3 Matching Annotations
  1. May 2024
    1. “Middle” had various meanings in the Atlantic slave trade. For the captains and crews of slave ships, the Middle Passage was one leg in the maritime trade in sugar and other semifinished American goods, manufactured European commodities, and enslaved Africans. For the enslaved Africans, the Middle Passage was the middle leg of three distinct journeys from Africa to the Americas. First was an overland journey in Africa to a coastal slave-trading factory, often a trek of hundreds of miles. Second—and middle—was an oceanic trip lasting from one to six months in a slaver. Third was acculturation (known as “seasoning”) and transportation to the American mine, plantation, or other location where enslaved people were forced to labor.

      discusses the varied meanings of the "Middle Passage" in the Atlantic slave trade. For slave ship captains and crews, it was a segment of the triangular trade route involving goods and enslaved Africans. However, for enslaved Africans, the Middle Passage referred to the arduous ocean journey lasting up to six months aboard slave ships. This journey was the second leg of their trip, following an overland trek to coastal slave-trading factories in Africa and preceding their arrival in the Americas for forced labor. The passage highlights the different experiences and hardships endured by those involved in the slave trade.

    2. The 1660s marked a turning point for Black men and women in English colonies like Virginia in North America and Barbados in the West Indies. New laws gave legal sanction to the enslavement of people of African descent for life. The permanent deprivation of freedom and the separate legal status of enslaved Africans facilitated the maintenance of strict racial barriers. Skin color became more than a superficial difference; it became the marker of a transcendent, all-encompassing division between two distinct peoples, two races, white and Black.2

      describes a significant development in the legal status of Black individuals in English colonies during the 1660s. New laws established lifelong enslavement for people of African descent in places like Virginia and Barbados, leading to the permanent deprivation of freedom and the creation of distinct legal categories for enslaved Africans. These laws solidified strict racial barriers, elevating skin color from a superficial difference to a defining marker of a profound racial division between white and Black populations.

    3. The North American mainland originally occupied a small and marginal place in that broad empire, as even the output of its most prosperous colonies paled before the tremendous wealth of Caribbean sugar islands.
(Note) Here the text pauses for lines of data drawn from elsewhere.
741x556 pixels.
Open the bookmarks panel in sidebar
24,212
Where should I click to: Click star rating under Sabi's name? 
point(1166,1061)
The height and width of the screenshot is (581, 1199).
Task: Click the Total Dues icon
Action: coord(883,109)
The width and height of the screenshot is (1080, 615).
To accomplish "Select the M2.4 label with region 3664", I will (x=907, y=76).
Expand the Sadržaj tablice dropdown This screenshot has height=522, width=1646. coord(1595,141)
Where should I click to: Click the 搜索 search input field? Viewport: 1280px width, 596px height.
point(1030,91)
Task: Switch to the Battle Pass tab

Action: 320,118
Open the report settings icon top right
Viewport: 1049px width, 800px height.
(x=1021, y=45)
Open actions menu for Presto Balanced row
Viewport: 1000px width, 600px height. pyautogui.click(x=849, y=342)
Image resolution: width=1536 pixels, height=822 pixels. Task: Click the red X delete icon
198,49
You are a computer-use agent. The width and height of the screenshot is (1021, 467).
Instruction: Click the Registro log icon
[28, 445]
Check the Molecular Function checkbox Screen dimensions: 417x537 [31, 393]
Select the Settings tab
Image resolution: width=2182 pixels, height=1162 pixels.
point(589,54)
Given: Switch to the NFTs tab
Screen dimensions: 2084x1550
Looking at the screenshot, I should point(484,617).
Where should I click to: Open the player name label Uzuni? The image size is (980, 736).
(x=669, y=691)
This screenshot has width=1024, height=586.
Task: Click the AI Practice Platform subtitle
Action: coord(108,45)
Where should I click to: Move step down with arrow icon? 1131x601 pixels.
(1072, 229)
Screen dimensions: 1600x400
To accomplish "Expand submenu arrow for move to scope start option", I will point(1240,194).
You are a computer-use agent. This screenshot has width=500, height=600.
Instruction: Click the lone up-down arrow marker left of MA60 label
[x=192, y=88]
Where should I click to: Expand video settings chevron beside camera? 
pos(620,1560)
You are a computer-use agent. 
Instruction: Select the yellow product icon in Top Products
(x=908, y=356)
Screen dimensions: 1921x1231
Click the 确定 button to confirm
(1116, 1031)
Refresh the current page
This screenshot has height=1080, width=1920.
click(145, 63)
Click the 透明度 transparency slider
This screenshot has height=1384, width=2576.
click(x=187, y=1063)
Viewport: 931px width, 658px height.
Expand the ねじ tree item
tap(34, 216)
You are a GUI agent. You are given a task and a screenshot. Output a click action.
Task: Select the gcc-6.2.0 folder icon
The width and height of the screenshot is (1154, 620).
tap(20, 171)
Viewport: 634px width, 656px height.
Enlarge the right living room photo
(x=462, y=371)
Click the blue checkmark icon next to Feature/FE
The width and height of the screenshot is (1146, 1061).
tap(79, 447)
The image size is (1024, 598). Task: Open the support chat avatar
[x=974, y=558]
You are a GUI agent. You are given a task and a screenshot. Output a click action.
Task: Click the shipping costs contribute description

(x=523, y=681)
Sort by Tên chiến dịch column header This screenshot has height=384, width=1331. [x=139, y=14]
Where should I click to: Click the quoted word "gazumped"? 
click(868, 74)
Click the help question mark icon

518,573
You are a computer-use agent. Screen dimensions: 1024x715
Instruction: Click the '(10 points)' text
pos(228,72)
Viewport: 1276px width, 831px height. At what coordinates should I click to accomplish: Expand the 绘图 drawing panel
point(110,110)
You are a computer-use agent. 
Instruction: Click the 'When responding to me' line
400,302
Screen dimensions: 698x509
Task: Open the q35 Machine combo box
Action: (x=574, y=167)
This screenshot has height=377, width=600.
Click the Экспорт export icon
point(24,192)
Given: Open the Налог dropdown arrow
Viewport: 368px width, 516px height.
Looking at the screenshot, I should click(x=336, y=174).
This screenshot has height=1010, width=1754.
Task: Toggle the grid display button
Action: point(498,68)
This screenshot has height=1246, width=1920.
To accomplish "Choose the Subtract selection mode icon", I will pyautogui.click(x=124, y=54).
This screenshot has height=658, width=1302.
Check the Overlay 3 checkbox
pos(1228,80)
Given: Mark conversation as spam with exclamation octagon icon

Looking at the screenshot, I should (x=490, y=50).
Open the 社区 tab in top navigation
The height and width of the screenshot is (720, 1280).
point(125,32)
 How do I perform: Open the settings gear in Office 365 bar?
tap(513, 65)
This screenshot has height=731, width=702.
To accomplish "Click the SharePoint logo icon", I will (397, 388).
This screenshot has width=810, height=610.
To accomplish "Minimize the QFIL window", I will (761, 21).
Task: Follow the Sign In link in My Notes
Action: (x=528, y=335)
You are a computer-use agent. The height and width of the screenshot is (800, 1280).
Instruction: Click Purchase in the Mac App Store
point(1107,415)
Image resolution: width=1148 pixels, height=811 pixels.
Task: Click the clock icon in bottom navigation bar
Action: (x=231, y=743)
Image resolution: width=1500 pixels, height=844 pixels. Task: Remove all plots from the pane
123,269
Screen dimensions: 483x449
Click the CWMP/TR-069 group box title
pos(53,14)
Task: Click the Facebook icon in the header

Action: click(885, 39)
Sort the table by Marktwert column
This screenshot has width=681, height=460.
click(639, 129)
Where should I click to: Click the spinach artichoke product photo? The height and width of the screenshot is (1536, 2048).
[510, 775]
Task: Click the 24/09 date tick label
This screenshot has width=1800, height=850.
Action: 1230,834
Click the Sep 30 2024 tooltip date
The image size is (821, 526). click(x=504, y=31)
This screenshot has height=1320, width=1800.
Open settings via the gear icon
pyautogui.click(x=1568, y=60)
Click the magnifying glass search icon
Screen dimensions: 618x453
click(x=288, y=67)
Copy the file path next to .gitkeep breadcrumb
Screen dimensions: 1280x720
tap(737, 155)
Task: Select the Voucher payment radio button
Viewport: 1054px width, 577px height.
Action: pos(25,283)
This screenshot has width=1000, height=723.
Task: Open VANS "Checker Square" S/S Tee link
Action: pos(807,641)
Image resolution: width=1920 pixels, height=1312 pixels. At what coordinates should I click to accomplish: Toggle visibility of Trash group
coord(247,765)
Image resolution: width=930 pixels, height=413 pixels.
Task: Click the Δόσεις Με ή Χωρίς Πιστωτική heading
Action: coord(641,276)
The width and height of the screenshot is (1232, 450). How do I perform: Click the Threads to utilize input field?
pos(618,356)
And yet the colonial backwaters on the North American mainland, ignored by many imperial officials, were nevertheless deeply tied into these larger Atlantic networks. A new and increasingly complex Atlantic World connected the continents of Europe, Africa, and the Americas.

      This passage highlights the economic insignificance of North American colonies compared to Caribbean sugar islands within the British Empire. Despite this, the colonies were intricately connected to larger Atlantic trade networks, emphasizing the emergence of a complex Atlantic World that linked Europe, Africa, and the Americas.